■ **About this task**:
Would you set down the whole listing again exactly as it appears?
----- Given data
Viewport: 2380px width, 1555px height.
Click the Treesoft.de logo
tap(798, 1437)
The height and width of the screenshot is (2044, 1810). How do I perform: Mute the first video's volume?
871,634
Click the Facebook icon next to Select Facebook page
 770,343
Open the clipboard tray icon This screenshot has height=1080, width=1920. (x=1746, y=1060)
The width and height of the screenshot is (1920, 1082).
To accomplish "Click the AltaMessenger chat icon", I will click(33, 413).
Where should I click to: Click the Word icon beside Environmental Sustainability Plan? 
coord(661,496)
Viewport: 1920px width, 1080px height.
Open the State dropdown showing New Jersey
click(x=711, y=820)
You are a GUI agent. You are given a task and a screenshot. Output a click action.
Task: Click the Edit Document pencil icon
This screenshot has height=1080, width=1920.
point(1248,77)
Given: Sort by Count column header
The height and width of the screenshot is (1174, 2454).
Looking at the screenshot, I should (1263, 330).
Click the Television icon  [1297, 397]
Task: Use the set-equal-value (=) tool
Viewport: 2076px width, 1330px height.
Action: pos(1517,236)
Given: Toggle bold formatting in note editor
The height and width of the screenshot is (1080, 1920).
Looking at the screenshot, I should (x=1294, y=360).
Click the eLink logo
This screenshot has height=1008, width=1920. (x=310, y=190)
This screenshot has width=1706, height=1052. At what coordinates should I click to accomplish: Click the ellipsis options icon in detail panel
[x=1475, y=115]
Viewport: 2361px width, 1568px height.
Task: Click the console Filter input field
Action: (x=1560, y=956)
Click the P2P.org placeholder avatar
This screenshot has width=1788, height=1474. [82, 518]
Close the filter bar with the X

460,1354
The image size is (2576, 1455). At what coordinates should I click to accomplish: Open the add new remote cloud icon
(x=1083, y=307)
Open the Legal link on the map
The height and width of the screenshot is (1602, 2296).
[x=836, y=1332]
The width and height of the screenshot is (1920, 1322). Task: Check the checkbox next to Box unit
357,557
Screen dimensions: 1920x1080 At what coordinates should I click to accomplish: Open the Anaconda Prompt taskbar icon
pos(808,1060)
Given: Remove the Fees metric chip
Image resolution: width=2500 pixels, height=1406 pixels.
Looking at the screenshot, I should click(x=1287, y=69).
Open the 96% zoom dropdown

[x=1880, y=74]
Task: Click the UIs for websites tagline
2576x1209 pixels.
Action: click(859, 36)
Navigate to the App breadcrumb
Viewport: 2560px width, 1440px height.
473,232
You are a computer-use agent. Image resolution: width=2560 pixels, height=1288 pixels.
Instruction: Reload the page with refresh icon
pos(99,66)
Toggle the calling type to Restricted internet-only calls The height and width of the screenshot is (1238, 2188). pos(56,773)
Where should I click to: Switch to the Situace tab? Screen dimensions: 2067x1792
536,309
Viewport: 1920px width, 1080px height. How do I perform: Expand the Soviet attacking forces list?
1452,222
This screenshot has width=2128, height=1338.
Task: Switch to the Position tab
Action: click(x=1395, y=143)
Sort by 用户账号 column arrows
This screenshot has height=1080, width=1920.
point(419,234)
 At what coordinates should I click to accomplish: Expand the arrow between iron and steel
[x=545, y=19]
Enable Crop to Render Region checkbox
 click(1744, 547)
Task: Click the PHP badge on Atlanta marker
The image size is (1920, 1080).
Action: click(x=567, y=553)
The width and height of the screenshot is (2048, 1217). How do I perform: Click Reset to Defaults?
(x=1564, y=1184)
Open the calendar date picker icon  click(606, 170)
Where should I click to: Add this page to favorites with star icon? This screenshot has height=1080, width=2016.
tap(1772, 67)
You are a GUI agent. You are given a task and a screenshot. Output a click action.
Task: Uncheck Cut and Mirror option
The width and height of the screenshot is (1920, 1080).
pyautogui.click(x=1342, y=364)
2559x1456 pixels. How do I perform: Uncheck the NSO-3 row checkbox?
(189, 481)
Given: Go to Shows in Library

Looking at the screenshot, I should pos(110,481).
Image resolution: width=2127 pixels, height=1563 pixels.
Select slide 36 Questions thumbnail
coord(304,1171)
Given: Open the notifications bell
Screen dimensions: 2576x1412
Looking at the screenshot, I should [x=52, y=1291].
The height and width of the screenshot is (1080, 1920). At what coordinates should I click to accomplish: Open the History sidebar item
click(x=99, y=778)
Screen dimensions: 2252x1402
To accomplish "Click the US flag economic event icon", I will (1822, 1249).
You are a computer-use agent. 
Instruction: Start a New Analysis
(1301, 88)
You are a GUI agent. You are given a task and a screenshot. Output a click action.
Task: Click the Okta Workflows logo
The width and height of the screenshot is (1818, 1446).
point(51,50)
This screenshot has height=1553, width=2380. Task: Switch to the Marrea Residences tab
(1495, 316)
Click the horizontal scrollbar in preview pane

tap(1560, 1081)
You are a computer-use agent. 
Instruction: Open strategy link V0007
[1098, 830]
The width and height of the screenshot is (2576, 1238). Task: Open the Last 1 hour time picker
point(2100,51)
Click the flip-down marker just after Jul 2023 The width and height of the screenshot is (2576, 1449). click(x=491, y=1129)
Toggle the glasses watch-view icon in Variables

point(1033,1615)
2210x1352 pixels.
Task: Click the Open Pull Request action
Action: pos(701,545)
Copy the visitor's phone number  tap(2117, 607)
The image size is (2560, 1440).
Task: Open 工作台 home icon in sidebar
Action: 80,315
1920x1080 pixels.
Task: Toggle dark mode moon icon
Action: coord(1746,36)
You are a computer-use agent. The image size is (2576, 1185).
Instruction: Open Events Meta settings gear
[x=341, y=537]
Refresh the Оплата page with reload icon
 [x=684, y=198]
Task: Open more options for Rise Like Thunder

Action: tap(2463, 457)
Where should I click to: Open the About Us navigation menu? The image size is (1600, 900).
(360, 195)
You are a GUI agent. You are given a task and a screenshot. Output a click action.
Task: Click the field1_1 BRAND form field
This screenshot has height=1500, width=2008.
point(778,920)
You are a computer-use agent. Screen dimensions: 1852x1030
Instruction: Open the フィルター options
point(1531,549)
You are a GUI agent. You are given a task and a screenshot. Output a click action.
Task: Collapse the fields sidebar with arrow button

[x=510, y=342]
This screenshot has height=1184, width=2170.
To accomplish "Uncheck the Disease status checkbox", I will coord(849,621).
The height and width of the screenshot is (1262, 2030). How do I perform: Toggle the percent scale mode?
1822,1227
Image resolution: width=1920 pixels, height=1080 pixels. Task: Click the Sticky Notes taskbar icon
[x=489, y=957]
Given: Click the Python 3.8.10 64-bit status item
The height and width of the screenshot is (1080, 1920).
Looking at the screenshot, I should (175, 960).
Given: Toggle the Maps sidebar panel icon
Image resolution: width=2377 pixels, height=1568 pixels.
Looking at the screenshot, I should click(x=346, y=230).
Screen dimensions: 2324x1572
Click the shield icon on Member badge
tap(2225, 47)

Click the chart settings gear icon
----------
■ **Answer**:
Viewport: 2380px width, 1555px height.
Click the Treesoft.de logo
tap(798, 1437)
The height and width of the screenshot is (2044, 1810). How do I perform: Mute the first video's volume?
871,634
Click the Facebook icon next to Select Facebook page
 770,343
Open the clipboard tray icon This screenshot has height=1080, width=1920. (x=1746, y=1060)
The width and height of the screenshot is (1920, 1082).
To accomplish "Click the AltaMessenger chat icon", I will click(33, 413).
Where should I click to: Click the Word icon beside Environmental Sustainability Plan? 
coord(661,496)
Viewport: 1920px width, 1080px height.
Open the State dropdown showing New Jersey
click(x=711, y=820)
You are a GUI agent. You are given a task and a screenshot. Output a click action.
Task: Click the Edit Document pencil icon
This screenshot has height=1080, width=1920.
point(1248,77)
Given: Sort by Count column header
The height and width of the screenshot is (1174, 2454).
Looking at the screenshot, I should (1263, 330).
Click the Television icon  [1297, 397]
Task: Use the set-equal-value (=) tool
Viewport: 2076px width, 1330px height.
Action: pos(1517,236)
Given: Toggle bold formatting in note editor
The height and width of the screenshot is (1080, 1920).
Looking at the screenshot, I should (x=1294, y=360).
Click the eLink logo
This screenshot has height=1008, width=1920. (x=310, y=190)
This screenshot has width=1706, height=1052. At what coordinates should I click to accomplish: Click the ellipsis options icon in detail panel
[x=1475, y=115]
Viewport: 2361px width, 1568px height.
Task: Click the console Filter input field
Action: (x=1560, y=956)
Click the P2P.org placeholder avatar
This screenshot has width=1788, height=1474. [82, 518]
Close the filter bar with the X

460,1354
The image size is (2576, 1455). At what coordinates should I click to accomplish: Open the add new remote cloud icon
(x=1083, y=307)
Open the Legal link on the map
The height and width of the screenshot is (1602, 2296).
[x=836, y=1332]
The width and height of the screenshot is (1920, 1322). Task: Check the checkbox next to Box unit
357,557
Screen dimensions: 1920x1080 At what coordinates should I click to accomplish: Open the Anaconda Prompt taskbar icon
pos(808,1060)
Given: Remove the Fees metric chip
Image resolution: width=2500 pixels, height=1406 pixels.
Looking at the screenshot, I should click(x=1287, y=69).
Open the 96% zoom dropdown

[x=1880, y=74]
Task: Click the UIs for websites tagline
2576x1209 pixels.
Action: click(859, 36)
Navigate to the App breadcrumb
Viewport: 2560px width, 1440px height.
473,232
You are a computer-use agent. Image resolution: width=2560 pixels, height=1288 pixels.
Instruction: Reload the page with refresh icon
pos(99,66)
Toggle the calling type to Restricted internet-only calls The height and width of the screenshot is (1238, 2188). pos(56,773)
Where should I click to: Switch to the Situace tab? Screen dimensions: 2067x1792
536,309
Viewport: 1920px width, 1080px height. How do I perform: Expand the Soviet attacking forces list?
1452,222
This screenshot has width=2128, height=1338.
Task: Switch to the Position tab
Action: click(x=1395, y=143)
Sort by 用户账号 column arrows
This screenshot has height=1080, width=1920.
point(419,234)
 At what coordinates should I click to accomplish: Expand the arrow between iron and steel
[x=545, y=19]
Enable Crop to Render Region checkbox
 click(1744, 547)
Task: Click the PHP badge on Atlanta marker
The image size is (1920, 1080).
Action: click(x=567, y=553)
The width and height of the screenshot is (2048, 1217). How do I perform: Click Reset to Defaults?
(x=1564, y=1184)
Open the calendar date picker icon  click(606, 170)
Where should I click to: Add this page to favorites with star icon? This screenshot has height=1080, width=2016.
tap(1772, 67)
You are a GUI agent. You are given a task and a screenshot. Output a click action.
Task: Uncheck Cut and Mirror option
The width and height of the screenshot is (1920, 1080).
pyautogui.click(x=1342, y=364)
2559x1456 pixels. How do I perform: Uncheck the NSO-3 row checkbox?
(189, 481)
Given: Go to Shows in Library

Looking at the screenshot, I should pos(110,481).
Image resolution: width=2127 pixels, height=1563 pixels.
Select slide 36 Questions thumbnail
coord(304,1171)
Given: Open the notifications bell
Screen dimensions: 2576x1412
Looking at the screenshot, I should [x=52, y=1291].
The height and width of the screenshot is (1080, 1920). At what coordinates should I click to accomplish: Open the History sidebar item
click(x=99, y=778)
Screen dimensions: 2252x1402
To accomplish "Click the US flag economic event icon", I will (1822, 1249).
You are a computer-use agent. 
Instruction: Start a New Analysis
(1301, 88)
You are a GUI agent. You are given a task and a screenshot. Output a click action.
Task: Click the Okta Workflows logo
The width and height of the screenshot is (1818, 1446).
point(51,50)
This screenshot has height=1553, width=2380. Task: Switch to the Marrea Residences tab
(1495, 316)
Click the horizontal scrollbar in preview pane

tap(1560, 1081)
You are a computer-use agent. 
Instruction: Open strategy link V0007
[1098, 830]
The width and height of the screenshot is (2576, 1238). Task: Open the Last 1 hour time picker
point(2100,51)
Click the flip-down marker just after Jul 2023 The width and height of the screenshot is (2576, 1449). click(x=491, y=1129)
Toggle the glasses watch-view icon in Variables

point(1033,1615)
2210x1352 pixels.
Task: Click the Open Pull Request action
Action: pos(701,545)
Copy the visitor's phone number  tap(2117, 607)
The image size is (2560, 1440).
Task: Open 工作台 home icon in sidebar
Action: 80,315
1920x1080 pixels.
Task: Toggle dark mode moon icon
Action: coord(1746,36)
You are a computer-use agent. The image size is (2576, 1185).
Instruction: Open Events Meta settings gear
[x=341, y=537]
Refresh the Оплата page with reload icon
 [x=684, y=198]
Task: Open more options for Rise Like Thunder

Action: tap(2463, 457)
Where should I click to: Open the About Us navigation menu? The image size is (1600, 900).
(360, 195)
You are a GUI agent. You are given a task and a screenshot. Output a click action.
Task: Click the field1_1 BRAND form field
This screenshot has height=1500, width=2008.
point(778,920)
You are a computer-use agent. Screen dimensions: 1852x1030
Instruction: Open the フィルター options
point(1531,549)
You are a GUI agent. You are given a task and a screenshot. Output a click action.
Task: Collapse the fields sidebar with arrow button

[x=510, y=342]
This screenshot has height=1184, width=2170.
To accomplish "Uncheck the Disease status checkbox", I will coord(849,621).
The height and width of the screenshot is (1262, 2030). How do I perform: Toggle the percent scale mode?
1822,1227
Image resolution: width=1920 pixels, height=1080 pixels. Task: Click the Sticky Notes taskbar icon
[x=489, y=957]
Given: Click the Python 3.8.10 64-bit status item
The height and width of the screenshot is (1080, 1920).
Looking at the screenshot, I should (175, 960).
Given: Toggle the Maps sidebar panel icon
Image resolution: width=2377 pixels, height=1568 pixels.
Looking at the screenshot, I should click(x=346, y=230).
Screen dimensions: 2324x1572
Click the shield icon on Member badge
tap(2225, 47)

Click the chart settings gear icon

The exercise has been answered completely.